Another way to look at these two constructs would be from a set-theoretic perspective: products are basically cartesian products and sums are set unions. As the programming-language constructs for sums in Haskell or Java ensure that the participants in a sum are distinguishable from each other, they are also called disjoint or discriminated unions.
Discussion
Sums and products are important building blocks of data models, allowing architects to create ergonomic, powerful software, durable architectures, and maintainable code. Despite the fundamental role these concepts play, it‘s unfortunate that universally accepted terms for sums and products are still lacking within the programming and architecture community.

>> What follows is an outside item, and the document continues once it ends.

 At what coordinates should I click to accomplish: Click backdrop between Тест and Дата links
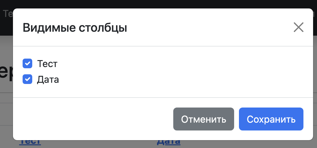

For an extensive introduction to systematic data modeling with sums and products (using design recipes), check out Felleisen and colleagues‘ classical book How to Design Programs and the German book Schreibe Dein Programm!, both freely available online.
Sums and products are also covered in the iSAQB Advanced curriculi on Functional Architecture (FUNAR) and Domain-Specific Languages (DSL).